* _Vorliegender Text_:

= = = =

Es ist ein später Sieg der PR-Strategen, die geschickt die schwerwiegenden außenpolitischen Vorwürfe gegen die Bonner Regierung zu benutzen wußten. „Auschwitz in sands“ hatten die US-Medien Ende der achtziger Jahre getitelt und die Bundesregierung verdächtigt, sie dulde deutsche Firmenhilfe beim Bau einer Giftgasfabrik im libyschen Rabta. Kanzler Kohl und Außenamtschef Genscher mußten sich entsprechende Meldungen der US-Geheimdienste um die Ohren hauen lassen – über eigene Erkenntnisse über den illegalen Technologietransfer verfügten sie damals angeblich nicht.

Noch heute steht Rabta für ein Trauma bundesdeutscher Außenpolitik. Ursachen für die Pleite mußten her: Dem BND sei verwehrt, die Kommunikation deutscher Firmen mit dem Ausland zu überwachen, ihm sei nicht erlaubt, eigene Erkenntnisse an Staatsanwälte oder Polizei zu übermitteln. Das Argument machte Schule: Wer ein zweites Rabta verhindern will, muß dem BND mehr Befugnisse zugestehen.

= = = =

* _Bereitgestelltes Material_:
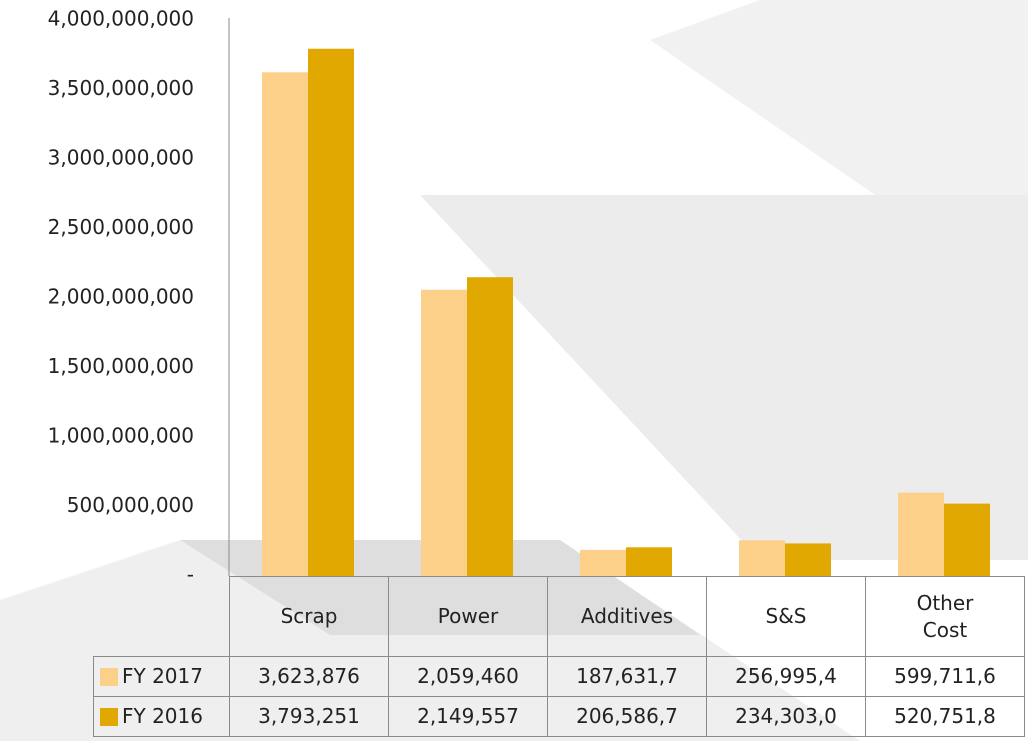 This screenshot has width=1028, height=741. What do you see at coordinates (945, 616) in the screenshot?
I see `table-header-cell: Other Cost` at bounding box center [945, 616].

= = = =

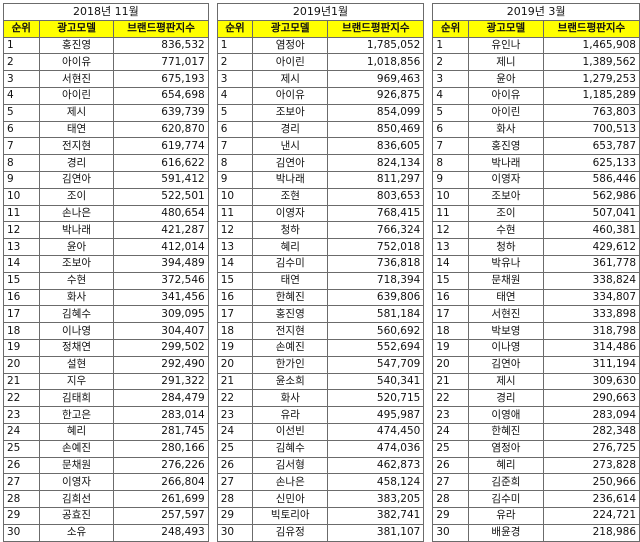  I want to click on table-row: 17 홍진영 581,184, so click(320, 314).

= = = =

* _Anhand der Angaben_:
(1) Erläutern Sie in ein bis drei Sätzen, weshalb laut dem Text über Rabta dem BND mehr Befugnisse zugestanden werden sollten.
(2) Beantworten Sie anhand des Textes über Rabta die folgenden Fragen:
(a) In welchem Land lag Rabta, wo die Giftgasfabrik gebaut wurde?
(b) Wann titelten die US-Medien „Auschwitz in sands“?
(c) Von wem stammten die Meldungen, die Kohl und Genscher vorgehalten wurden?
(3) Führen Sie den Text über Rabta und den BND im Anschluss an seinen letzten Satz mit einem weiteren Absatz fort.
Die Zeilen werden für die Bearbeitung nicht benötigt.

* _Lösungen_:
(1) Nach der Pleite um Rabta wurden Ursachen gesucht: Dem BND sei es verwehrt, die Kommunikation deutscher Firmen mit dem Ausland zu überwachen, und er dürfe eigene Erkenntnisse nicht an Staatsanwälte oder Polizei übermitteln. Daraus entstand das Argument, wer ein zweites Rabta verhindern wolle, müsse dem BND mehr Befugnisse zugestehen.

(2)
(a) In Libyen.
(b) Ende der achtziger Jahre.
(c) Von den US-Geheimdiensten.

(3)
Nur: Dieser Überlegung standen schreckliche Erfahrungen mit der Gestapo, der geheimen Staatspolizei, während des Nationalsozialismus entgegen. Die Lehren, die daraus gezogen wurden, führten zu einem strikten Trennungsgebot. Polizei und Strafverfolgung als gesellschaftlicher Sanktionsapparat sollten künftig das eine sein, Geheimdienstarbeit zur politischen Beratung der Bundesregierung davon getrennt das andere. Im Schlepptau der Rabta-Affäre wurde der Grundsatz mit der Verabschiedung des Verbrechensbekämpfungs-Gesetzes im Herbst 1994 geschleift und gestern auf höchster richterlicher Ebene gebilligt.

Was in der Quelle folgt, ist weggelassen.